Variable scope and order of parsing vs. operations: Assignment in an “if”

Question

My understanding is that the if statements at the end of the line are evaluated before the code at the front of the line:

\'never shown\' if (fa         


        

Answer 1

My guess is that the order of parsing is different from the (logical) order of execution. In particular, given

array << error if (error = some_function)

Then logically, execution should go something like

1. call some_function
2. if error not defined, define error
3. assign return value of some_function to error
4. evaluate if
5. if if evaluates to true, append value of error to array

However, parsing wise (assuming typical LR parser), it goes

1. Got token array (identifier). Is this defined? Yes. Is it a variable? Yes.
2. Got token << (operator). Does array respond to <<? Yes (otherwise, output "undefined method" error).
3. Got token error (identifier). Is this defined? No. Output "undefined local variable or method".

Answer 2

It only happens when you try to assign a literal value, if you call a function it works.

def foo(a)
  a
end

p 'not shown' if(value = foo(false))
p 'shown' if(value = foo(true))

# This outputs a Warning in IRB
p 'shown' if(value = false)
(irb):2: warning: found = in conditional, should be ==

If you turn on debugging (-d) you will see a warning about an used variable value

warning: assigned but unused variable - value

This "works" because the statement does evaluate to true as far as if is concerned, allowing the code preceeding it to run.

What is happening here is that if() when used as a modifier has it's own binding scope, or context.

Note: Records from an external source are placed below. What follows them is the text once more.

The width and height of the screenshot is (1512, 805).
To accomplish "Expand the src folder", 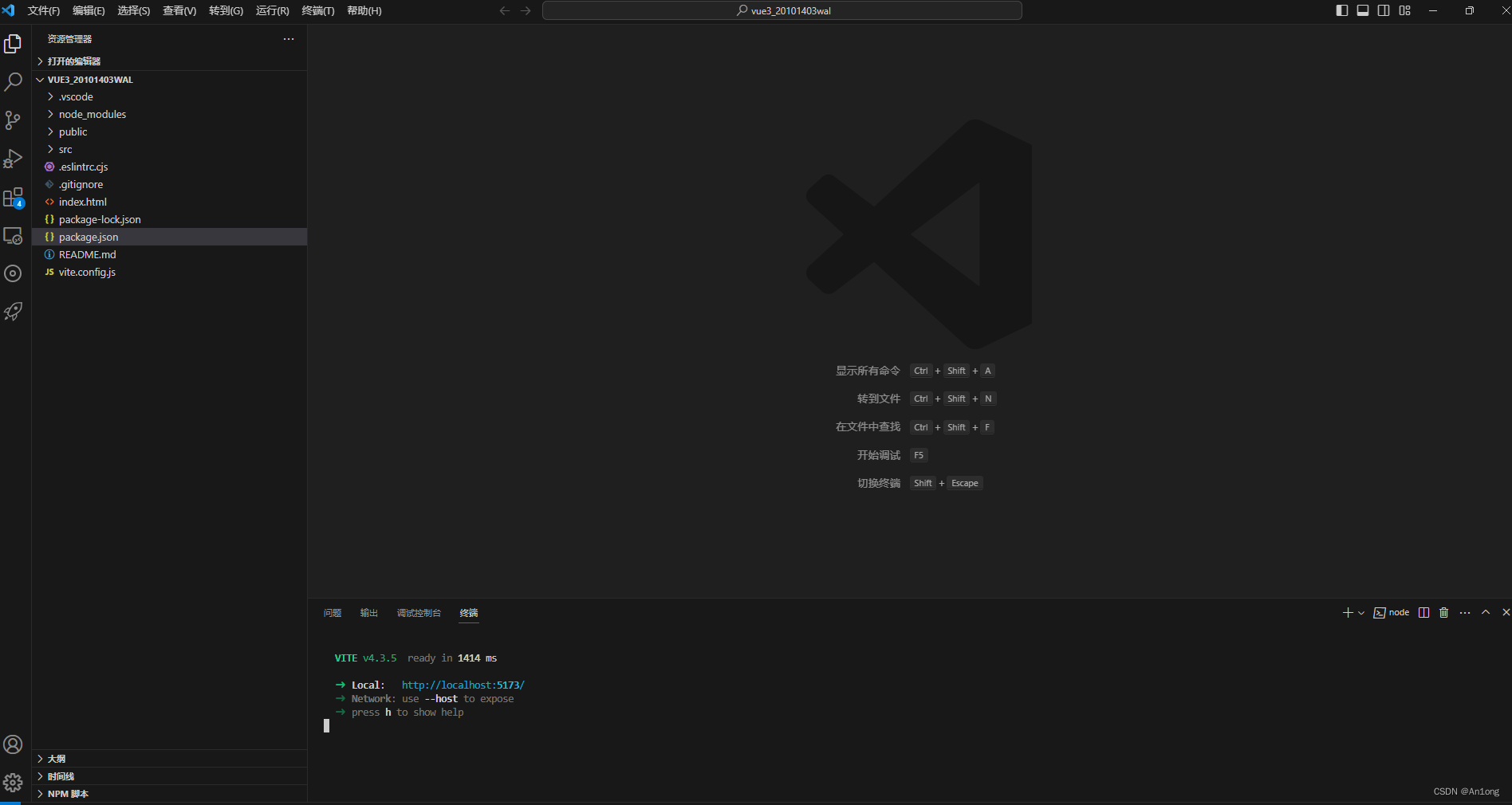I will [x=65, y=149].
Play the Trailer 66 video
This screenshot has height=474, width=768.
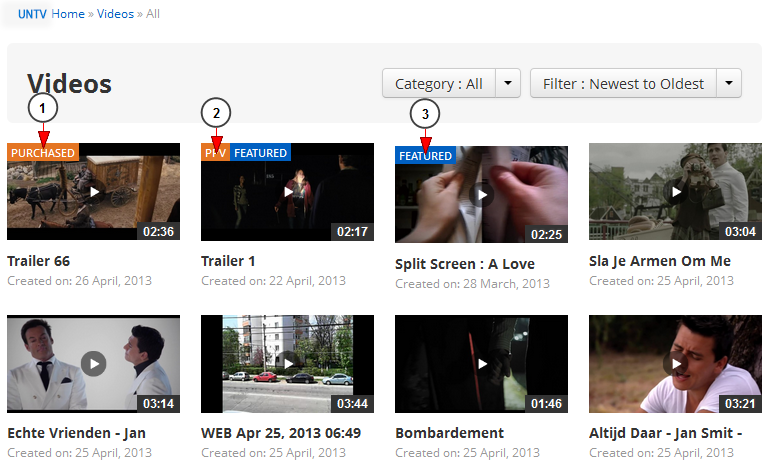pyautogui.click(x=94, y=191)
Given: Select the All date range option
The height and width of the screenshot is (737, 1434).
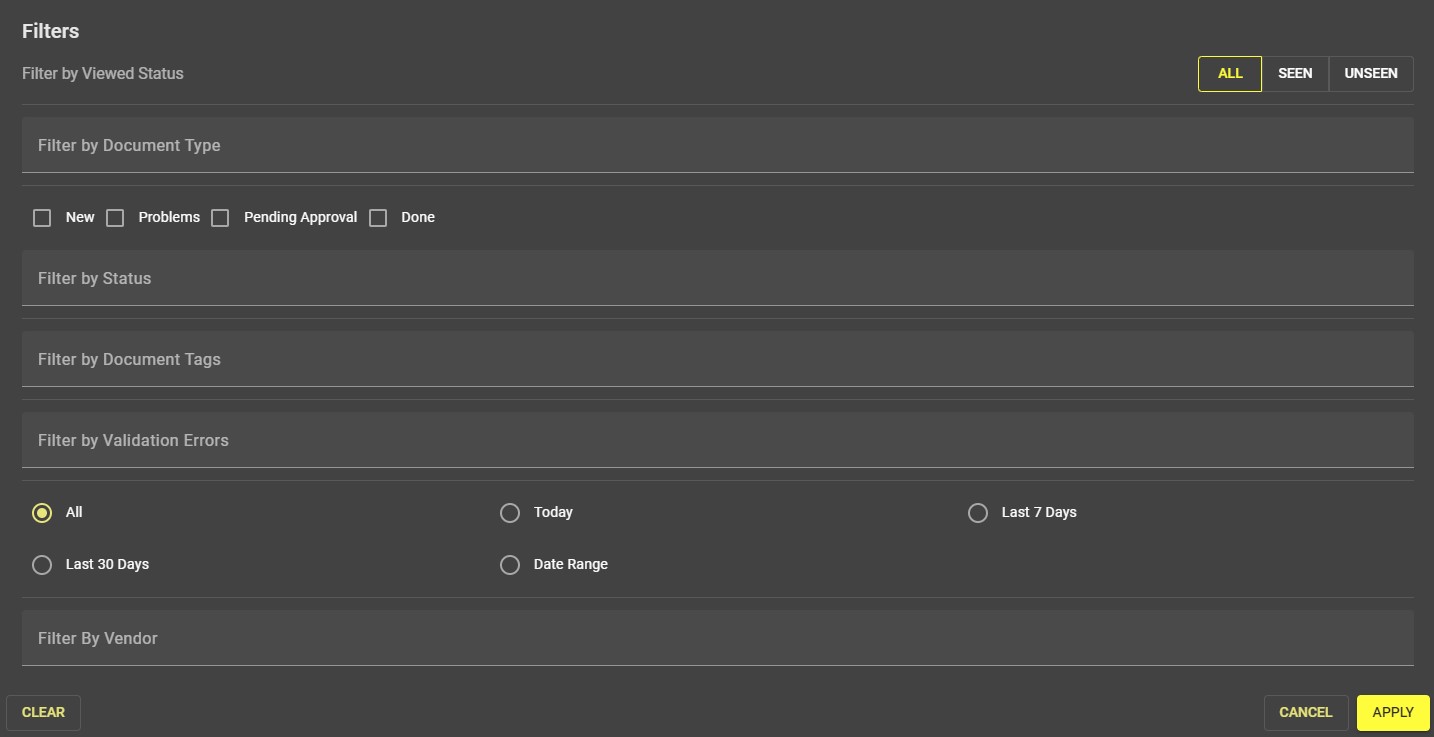Looking at the screenshot, I should click(42, 512).
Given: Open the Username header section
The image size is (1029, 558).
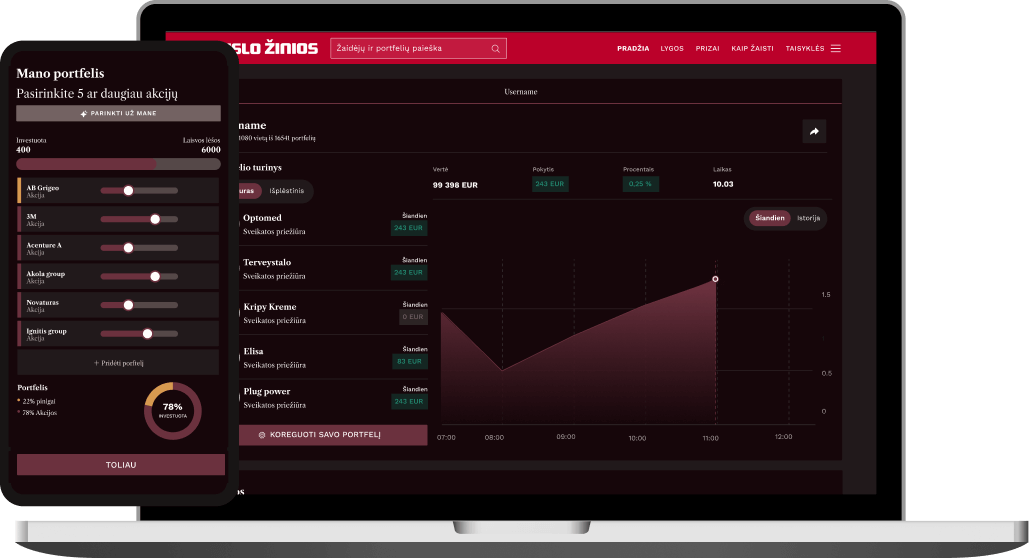Looking at the screenshot, I should 520,92.
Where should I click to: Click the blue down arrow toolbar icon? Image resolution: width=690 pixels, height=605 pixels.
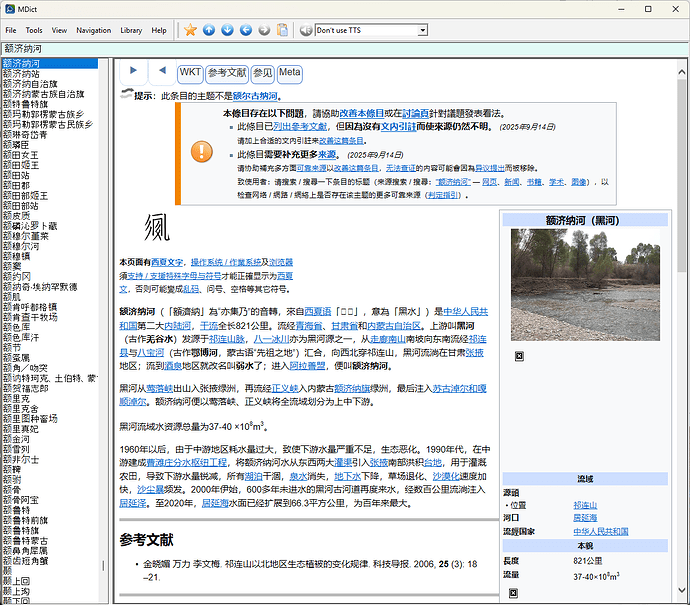(x=227, y=31)
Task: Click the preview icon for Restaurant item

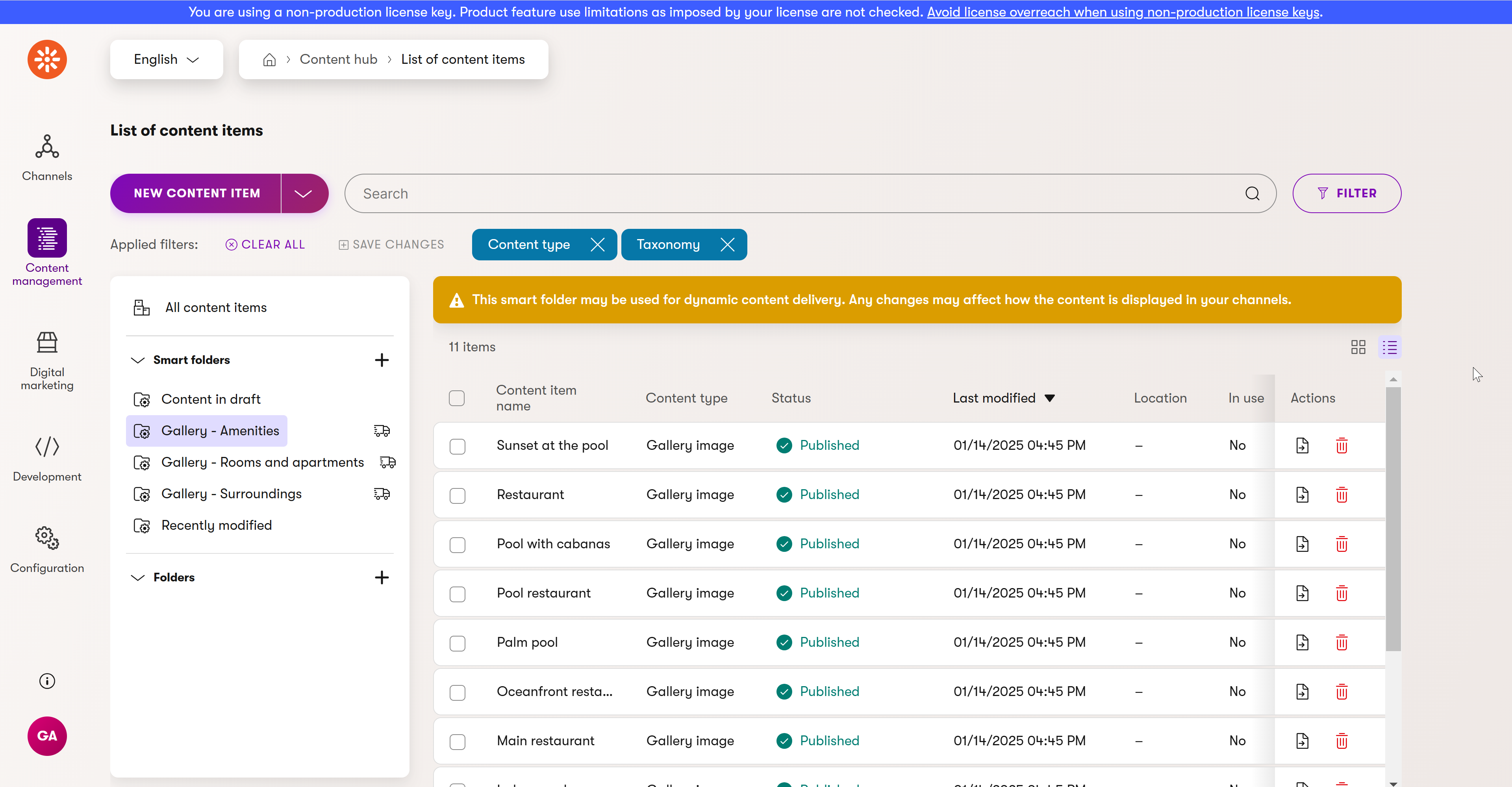Action: point(1302,494)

So the assignment is never seen outside of the if, and therefore makes no sense to perform. This is different than if the control structure because the block that the if statement takes is also within the same scope as the assignment, whereas the line that preceeded the if modifier is not within the scope of the if.

In other words, these are not equivelant.

if a = some(value)
  puts a
end

puts a if(a = some(value))

The former having puts a within the scope of the if, the latter having puts a outside the scope, and therefore having different bindings(what ruby calls context).

Ruby Order of Operations

Answer 3

In Ruby, local variables are defined by the parser when it first encounters an assignment, and are then in scope from that point on. Since Ruby is parsed like English, left-to-right, top-to-bottom, the local variable doesn't exist yet when you are using it, because the usage is further left from the assignment.

Here's a little demonstration:

foo # NameError: undefined local variable or method `foo' for main:Object

if false
  foo = 42
end

foo # => nil

As you can see, the local variable does exist on line 7 even though the assignment on line 4 was never executed. It was, however, parsed and that's why the local variable foo exists. But because the assignment was never executed, the variable is uninitialized and thus evaluates to nil and not 42.

Now let's get to simplest version of your case:

bar if bar = true
# warning: found = in conditional, should be ==
# NameError: undefined local variable or method `bar' for main:Object

bar # => true

The variable is created when the assignment is parsed, which is here:

bar if bar = true
       ^^^^^^^^^^

But it is used here:

bar if bar = true
^^^

Which is before the assignment. The fact that the assignment is executed before the usage is irrelevant because the parsing is relevant here, and the assignment gets parsed after the usage which means that at the point of usage the parser still thinks it's a method call with no argument list and an implicit receiver (i.e. equivalent to self.bar()) and not a local variable.